You shall know the truth, and the truth will make you feel guilty.
Good post Dak.
There's one sport where almost 100 percent of people still use showers and that's swimming. Hygiene makes it essential. I can't speak about men and locker rooms or about sports like football where players get very dirty, but my experience is women who swim regularly, whether in high school or college sports, or recreational swimming in public or private or home swimming pools, are often the only young women anymore who have much experience with group nudity with other women.
My "success stories" of convincing extremely modest women, the women who nobody would dream would ever try social nudity, are often women who love swimming. Is it because they're used to swimsuits, the one context where society says it's okay for young men and young women to look at each other with most of their clothing off? Is it because women who swim regularly are often more physically fit and more confident in their bodies? Or is it what Dak calls "training," with women seeing each other nude in the locker room and shower?
Not sure. Probably all three. But even with changing facilities at pools, cubicles for showering are becoming common and women see less and less of each other nude in locker rooms and showers, even at swimming pools.
Showering after a swim in most pools is important too!
Chlorine is not good for swimsuits/trunks and not good for skin.
You need to wash that stuff off.
I took a swim class in scouts and we showered before and after.
No privacy once you were inside the shower: no stalls, and your towel was not very close by. Same with summer church camp.
In scouts and church camp these were smaller groups than school and we were all friends.
Nudity was simply nothing on. No embarrassment, no showing off.
You undress, shower and put your clothes back on, simple as that.
If kids are missing out on that, I understand the widening gulf between nudists and non-nudists. I don't know how we can save the outside world from body shame. At least in the short-term, we can only address the issue within our own families and close friends.
Korean spas require nudity in sex-separated areas. In our larger cities you may encounter them and adventuresome non-Koreans are trying the experience.
Are there other ways to get people out of the body shame mindset?
Skinny dipping with a female friend when I was at a secluded lake was a big part of my journey toward comfort with nudity.
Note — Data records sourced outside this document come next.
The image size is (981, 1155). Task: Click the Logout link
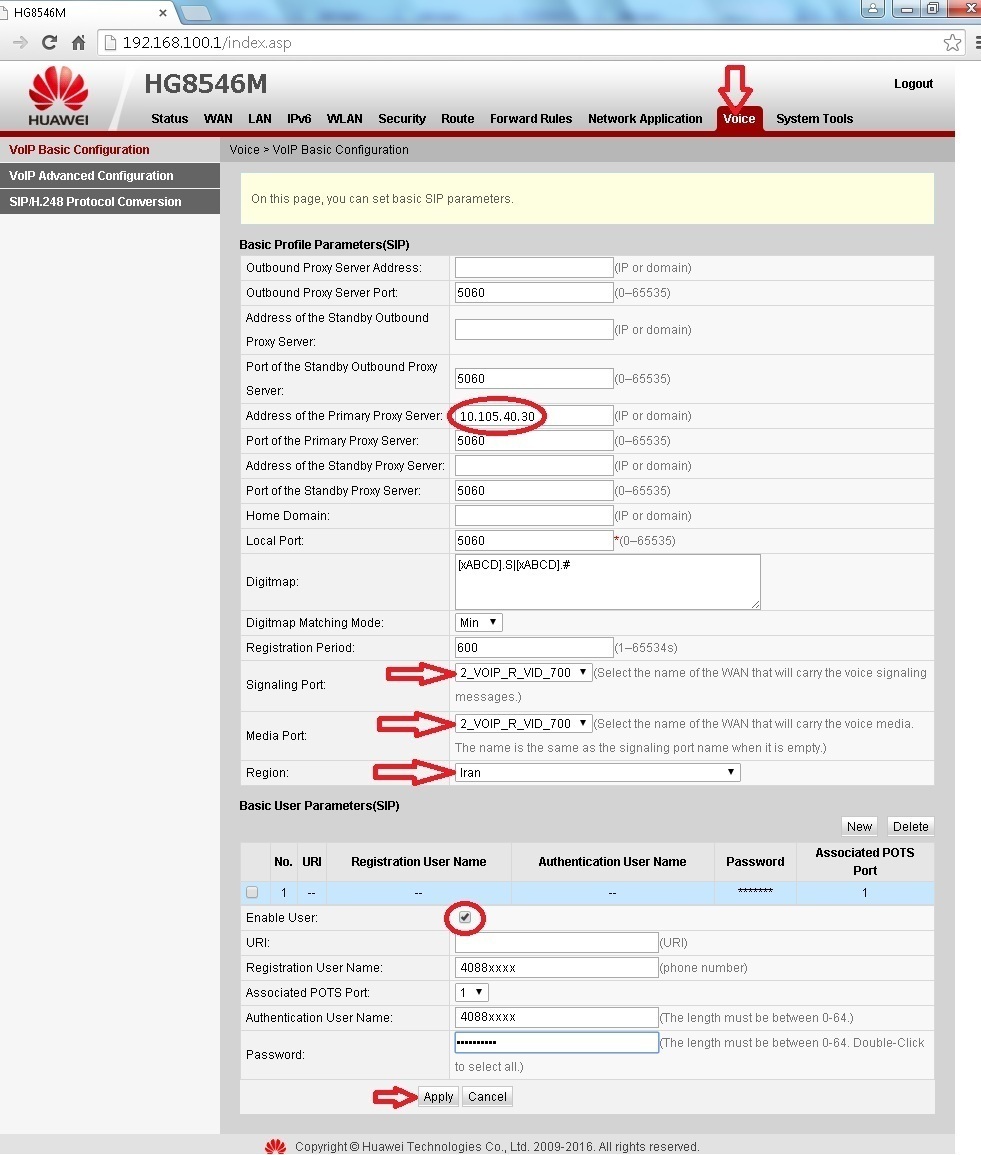913,84
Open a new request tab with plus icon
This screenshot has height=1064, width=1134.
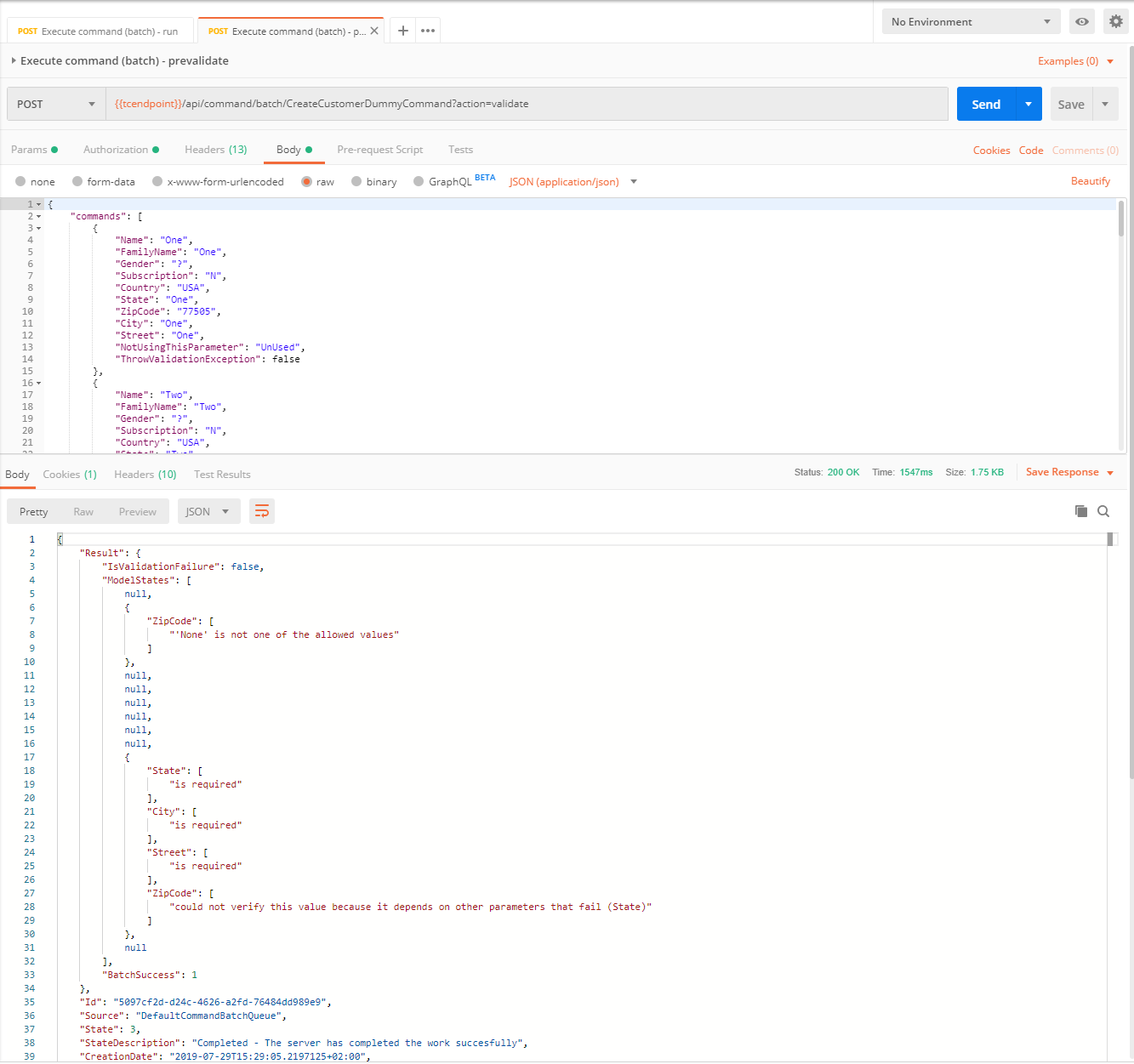pyautogui.click(x=403, y=31)
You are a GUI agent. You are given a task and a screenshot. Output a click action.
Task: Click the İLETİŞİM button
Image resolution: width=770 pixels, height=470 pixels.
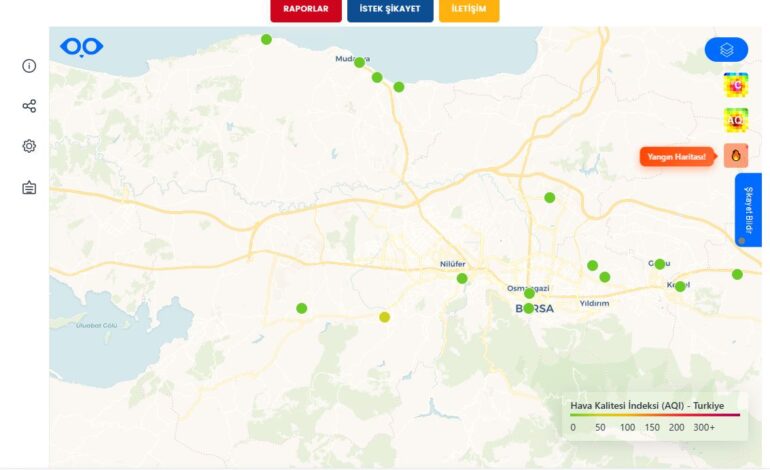point(468,9)
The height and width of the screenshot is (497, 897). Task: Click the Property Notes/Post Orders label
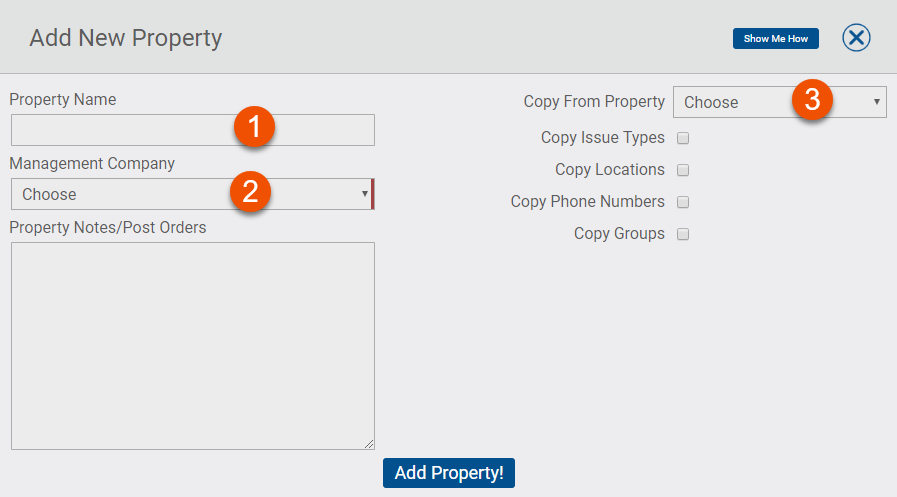(x=108, y=227)
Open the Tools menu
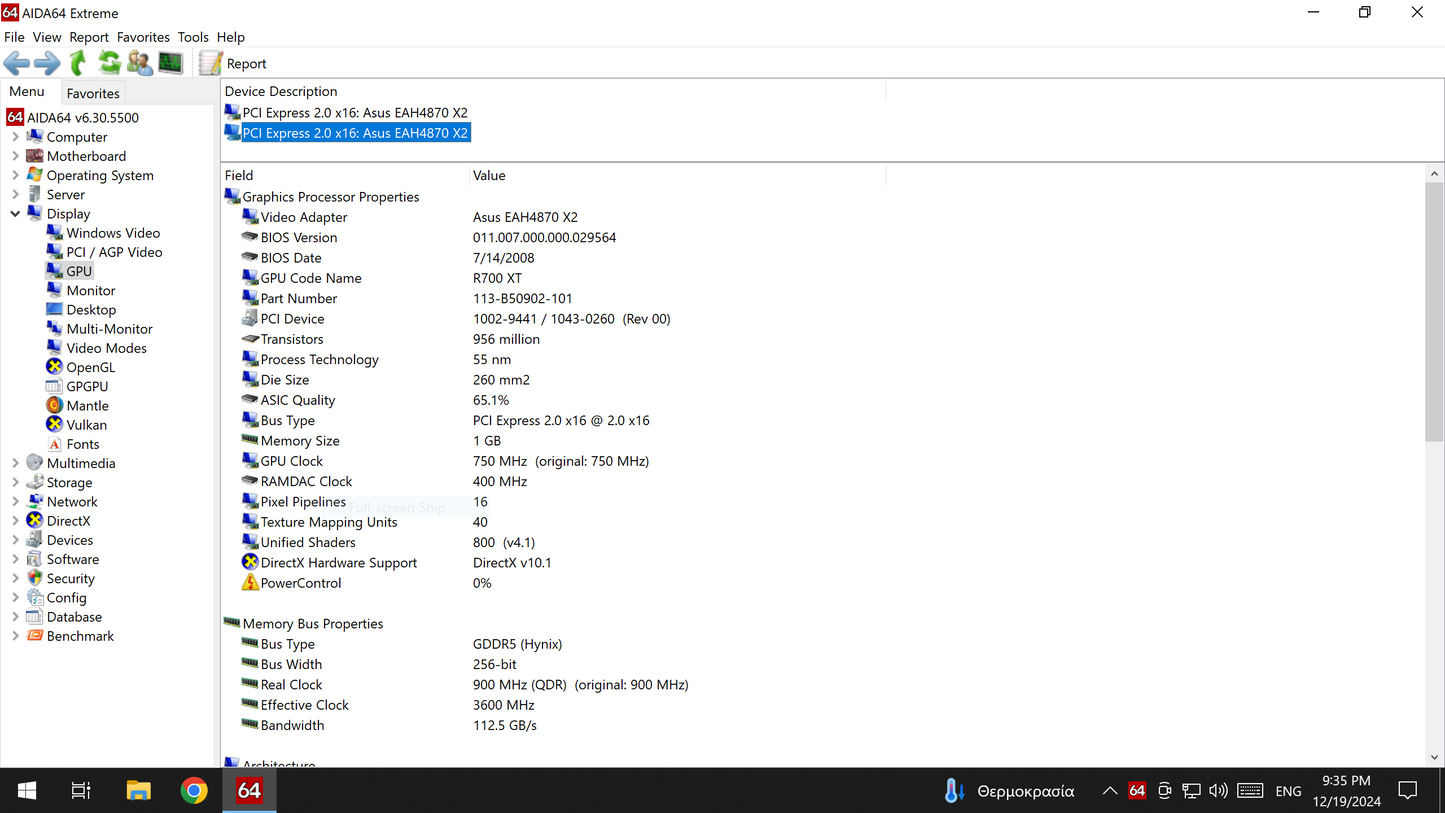The image size is (1445, 813). (193, 37)
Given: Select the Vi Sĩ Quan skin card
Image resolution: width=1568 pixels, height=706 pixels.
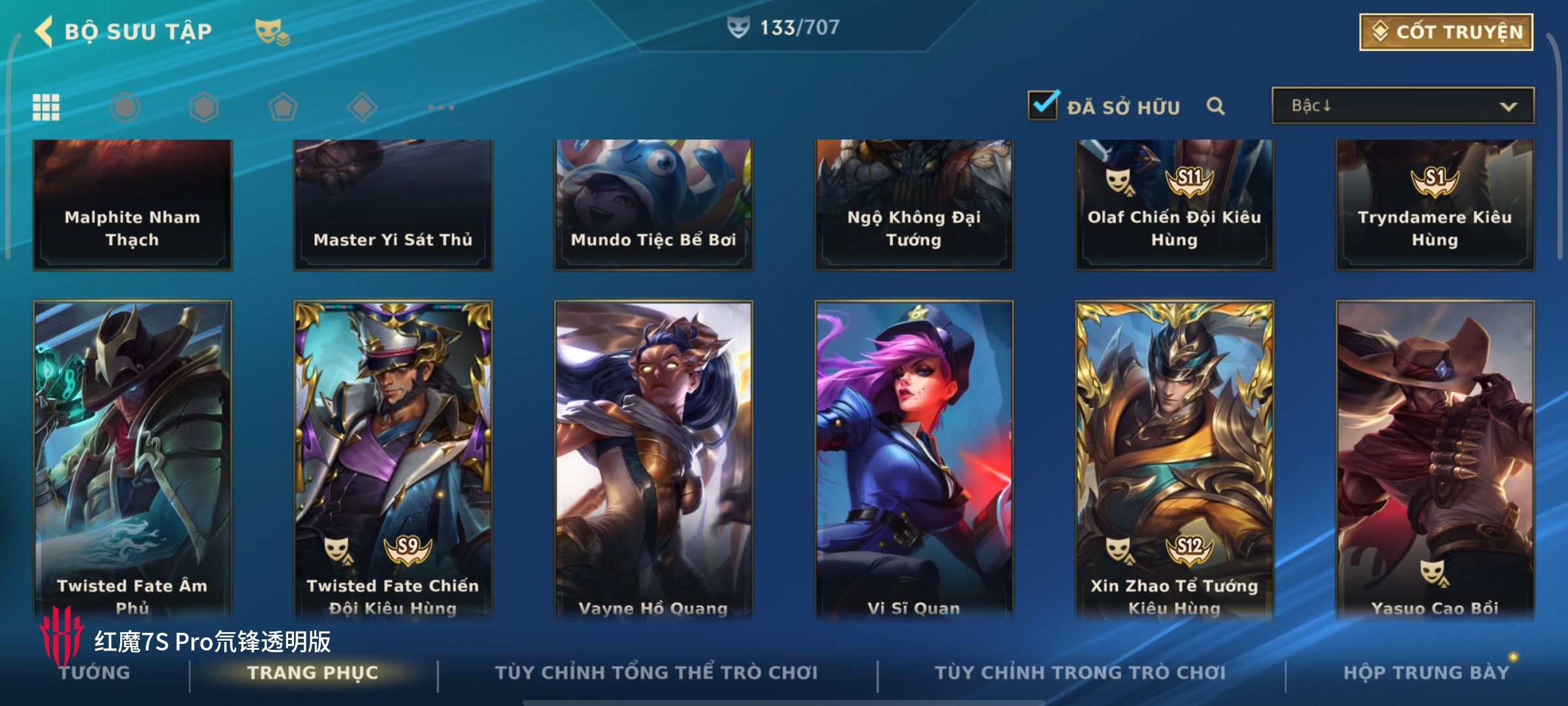Looking at the screenshot, I should (x=913, y=460).

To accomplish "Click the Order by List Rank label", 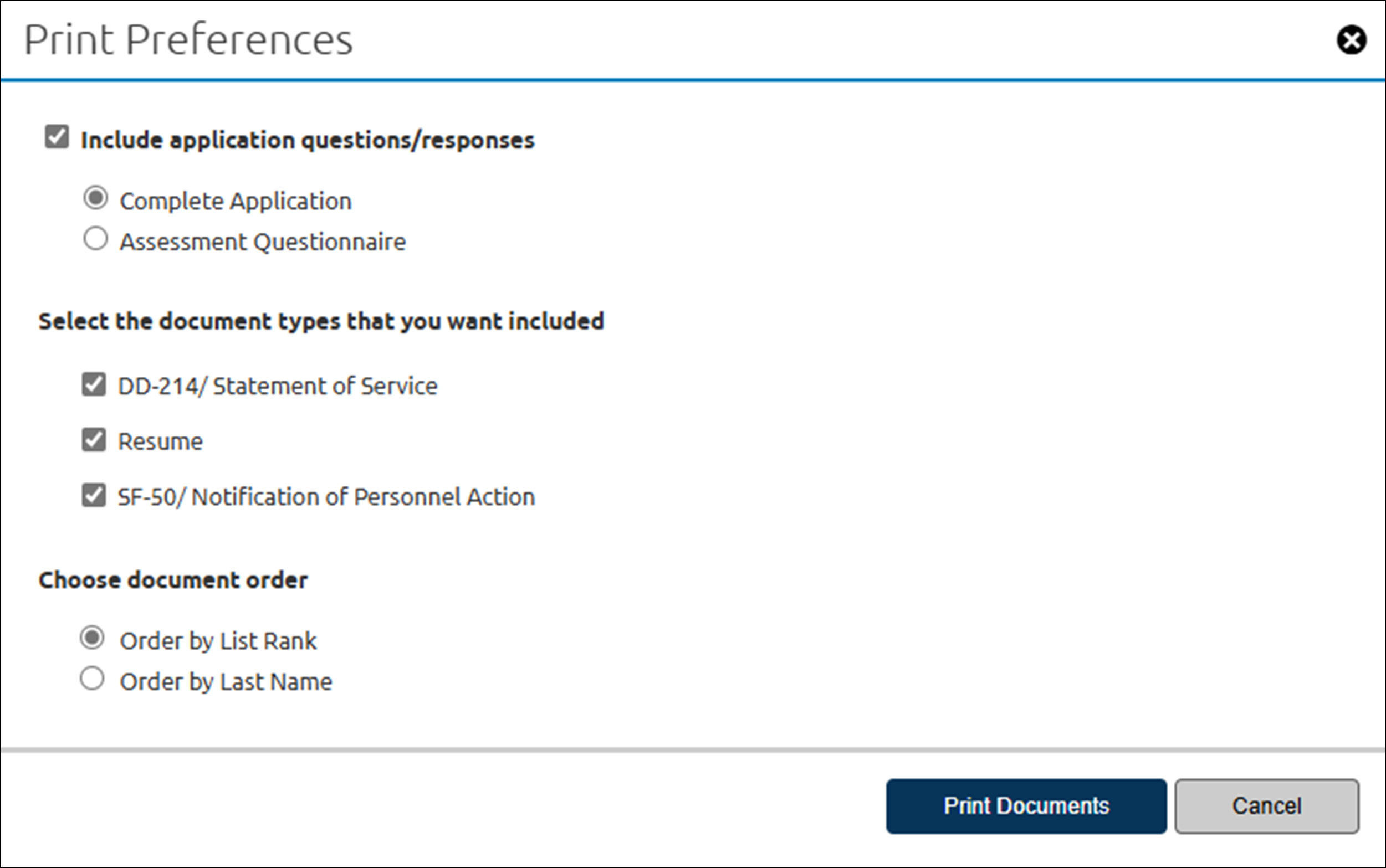I will [217, 640].
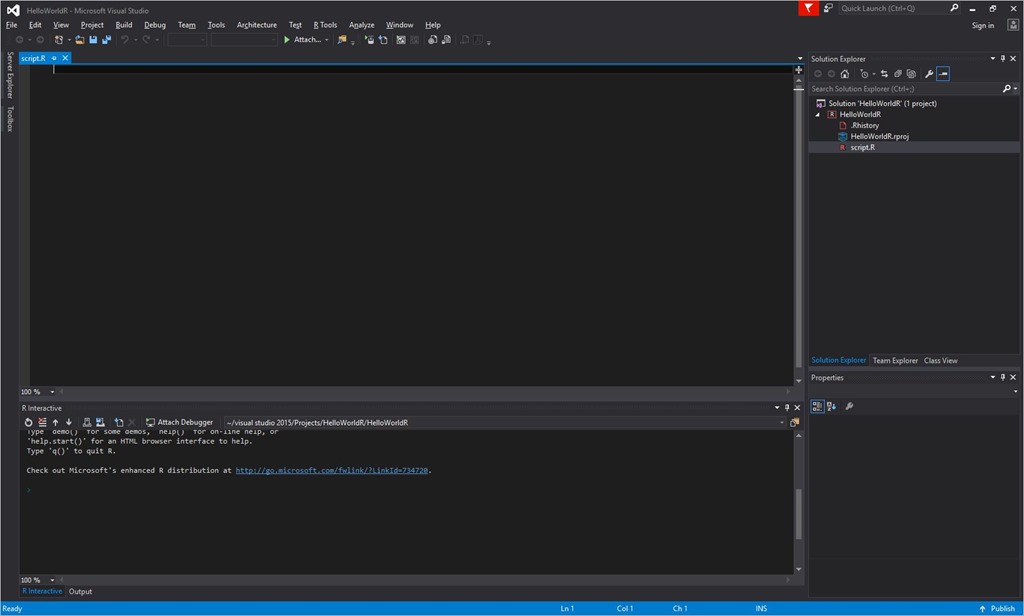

I found her extremely attractive (I still do), but we each had our hearts elsewhere romantically, so no fooling around, just nudity.
But I know that I have hardly covered the ways to encourage people to uncover. Open for discussion!
"Older men don't seem to be bothered by walking around nude in the locker room"
That's me, I'm older men. When I use the shower at my local YMCA I generally walk between my locker and the shower with my towel over my shoulder or in hand instead of wrapped around me. I don't know (and don't much care) what others think of my mode of dress. In my mind I'm trying to model the behavior of one who doesn't have body shame, and that there is no reason for clothes in those environs until done with the shower.